[Rows of pointing data]
* * * *
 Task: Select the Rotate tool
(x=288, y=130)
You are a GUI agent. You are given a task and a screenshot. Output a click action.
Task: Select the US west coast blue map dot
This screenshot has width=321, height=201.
* * * *
**DIRECTIONS FOR THIS TASK:** Rewrite the data from the line containing "You are a GUI" through the last line, inclusive, putting "green" in place of "blue" and leaving everything else unchanged.

**RESPONSE TO THIS TASK:**
You are a GUI agent. You are given a task and a screenshot. Output a click action.
Task: Select the US west coast green map dot
This screenshot has width=321, height=201.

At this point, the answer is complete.